■ What is required ■
Restate word for word the lines below that run from the one holding "How do I perform: Enable" through the one holding "1600x740 pixels.", inclusive. Pictures don't belong in the copy.

■ Provided entries ■
******
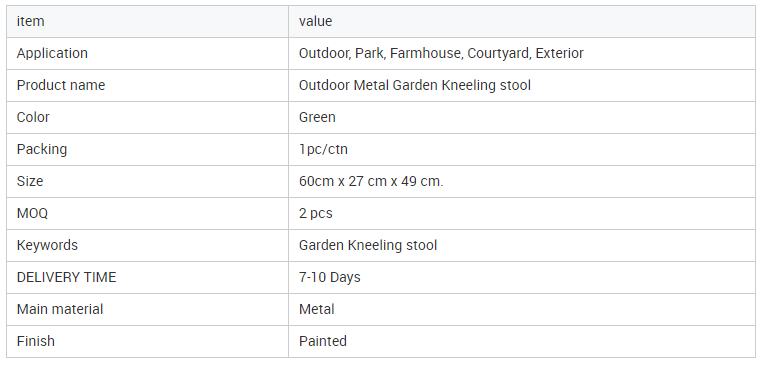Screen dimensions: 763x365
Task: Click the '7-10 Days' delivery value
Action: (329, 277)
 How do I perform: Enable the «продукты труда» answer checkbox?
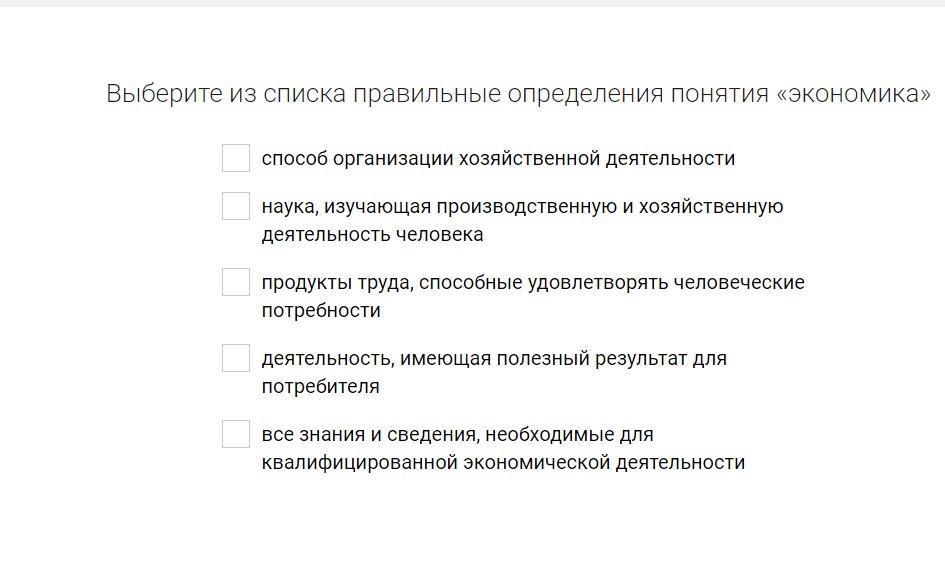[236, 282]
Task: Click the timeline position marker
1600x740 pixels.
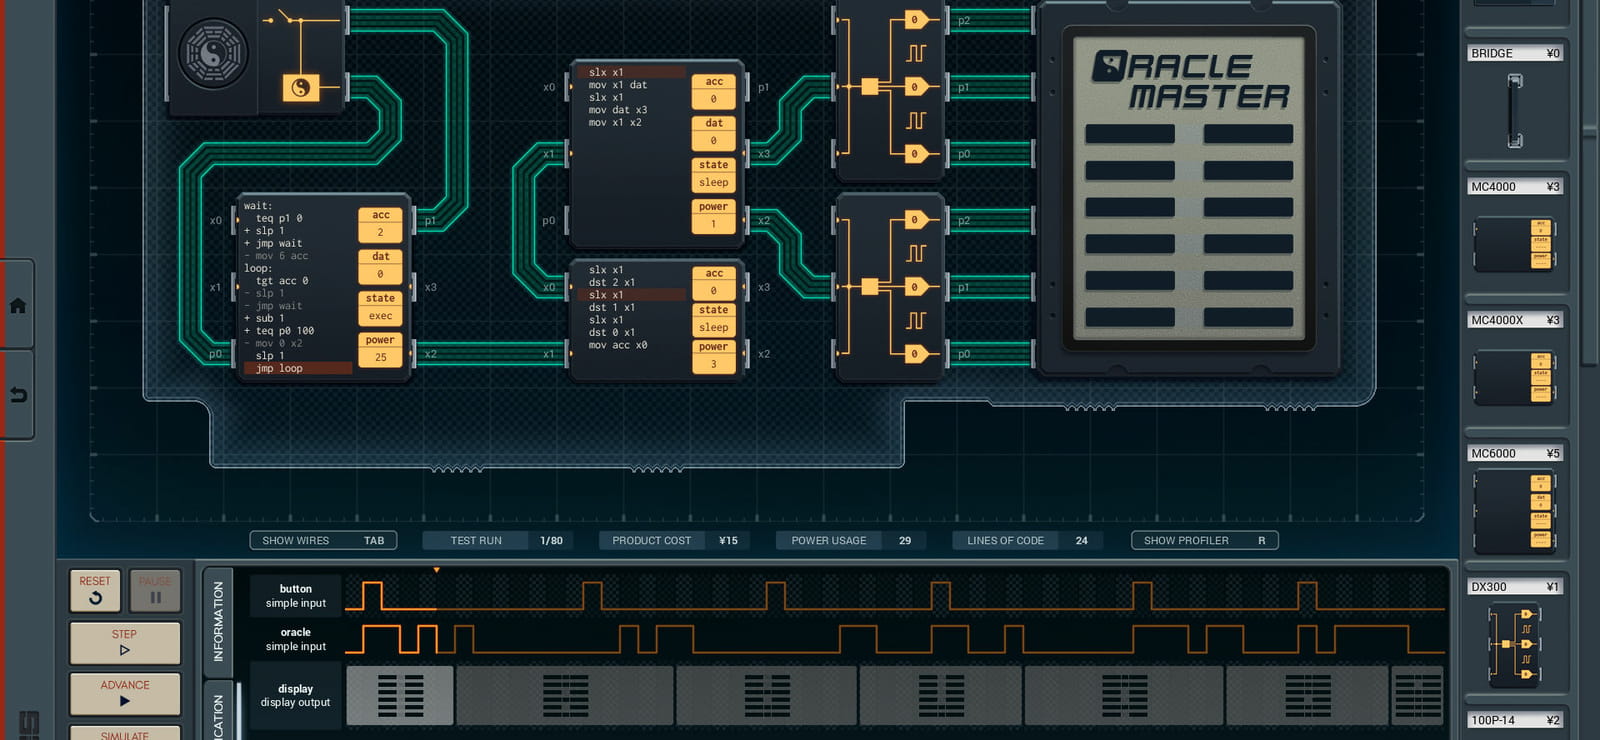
******
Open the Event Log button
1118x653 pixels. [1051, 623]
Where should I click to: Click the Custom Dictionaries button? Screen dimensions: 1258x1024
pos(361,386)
******
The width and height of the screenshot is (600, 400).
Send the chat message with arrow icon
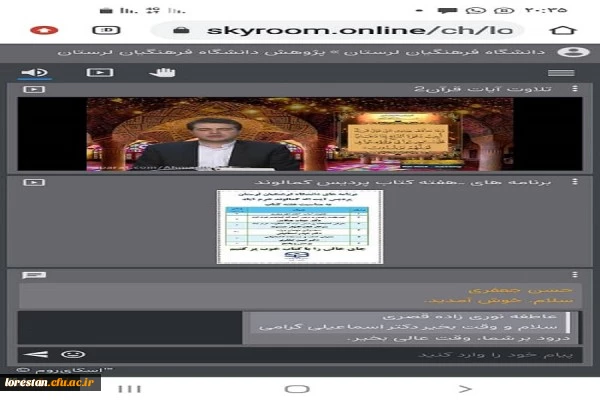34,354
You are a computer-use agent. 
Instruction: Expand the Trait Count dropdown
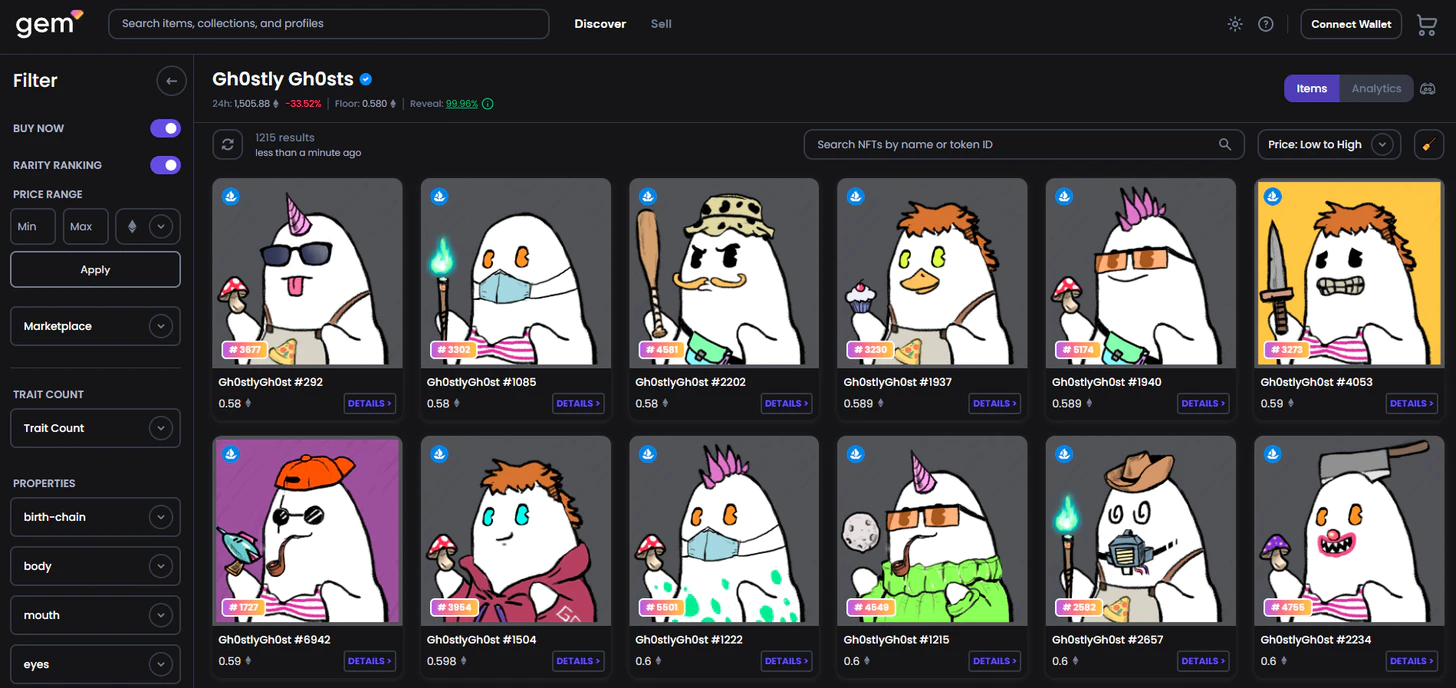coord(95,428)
******
■ Completed task ■
 How do I perform: Enable the «продукты труда» answer checkbox?
[236, 282]
Task: Click the timeline position marker
1600x740 pixels.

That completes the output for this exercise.